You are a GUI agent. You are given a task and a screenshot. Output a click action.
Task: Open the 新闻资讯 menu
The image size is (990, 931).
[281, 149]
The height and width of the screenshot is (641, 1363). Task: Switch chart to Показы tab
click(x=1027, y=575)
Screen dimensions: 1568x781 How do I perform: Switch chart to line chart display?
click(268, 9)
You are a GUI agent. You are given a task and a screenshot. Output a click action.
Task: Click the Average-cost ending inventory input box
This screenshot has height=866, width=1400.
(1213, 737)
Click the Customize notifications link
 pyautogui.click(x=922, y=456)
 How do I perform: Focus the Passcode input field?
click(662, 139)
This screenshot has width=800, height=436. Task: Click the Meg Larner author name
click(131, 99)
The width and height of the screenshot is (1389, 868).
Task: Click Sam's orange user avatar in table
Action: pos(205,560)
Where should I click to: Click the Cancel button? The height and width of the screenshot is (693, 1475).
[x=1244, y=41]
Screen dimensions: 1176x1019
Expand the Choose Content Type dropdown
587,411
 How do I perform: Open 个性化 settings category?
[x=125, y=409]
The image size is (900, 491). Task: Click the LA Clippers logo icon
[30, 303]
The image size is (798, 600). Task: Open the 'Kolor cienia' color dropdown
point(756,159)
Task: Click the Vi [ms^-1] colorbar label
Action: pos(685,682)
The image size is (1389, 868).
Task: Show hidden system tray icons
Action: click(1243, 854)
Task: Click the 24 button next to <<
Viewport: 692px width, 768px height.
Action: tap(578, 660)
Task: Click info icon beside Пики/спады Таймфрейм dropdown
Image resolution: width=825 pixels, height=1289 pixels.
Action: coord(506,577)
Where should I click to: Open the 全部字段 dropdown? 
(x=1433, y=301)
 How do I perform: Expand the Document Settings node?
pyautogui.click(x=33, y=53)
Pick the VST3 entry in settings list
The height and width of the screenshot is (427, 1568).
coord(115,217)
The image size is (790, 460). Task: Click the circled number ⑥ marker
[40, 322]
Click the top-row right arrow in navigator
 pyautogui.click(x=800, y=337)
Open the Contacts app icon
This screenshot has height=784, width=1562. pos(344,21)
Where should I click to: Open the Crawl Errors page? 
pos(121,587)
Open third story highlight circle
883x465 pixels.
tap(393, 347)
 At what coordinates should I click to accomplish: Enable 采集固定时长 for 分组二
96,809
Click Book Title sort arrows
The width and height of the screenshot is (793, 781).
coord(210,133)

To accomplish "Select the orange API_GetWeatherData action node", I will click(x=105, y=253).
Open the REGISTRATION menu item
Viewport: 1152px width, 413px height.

## [TASK DESCRIPTION]
Extract every line in the rows above that contains the word "input", copying each one in full.

## [PROBLEM SOLUTION]
Task: Click the Average-cost ending inventory input box
 How do I perform: Focus the Passcode input field?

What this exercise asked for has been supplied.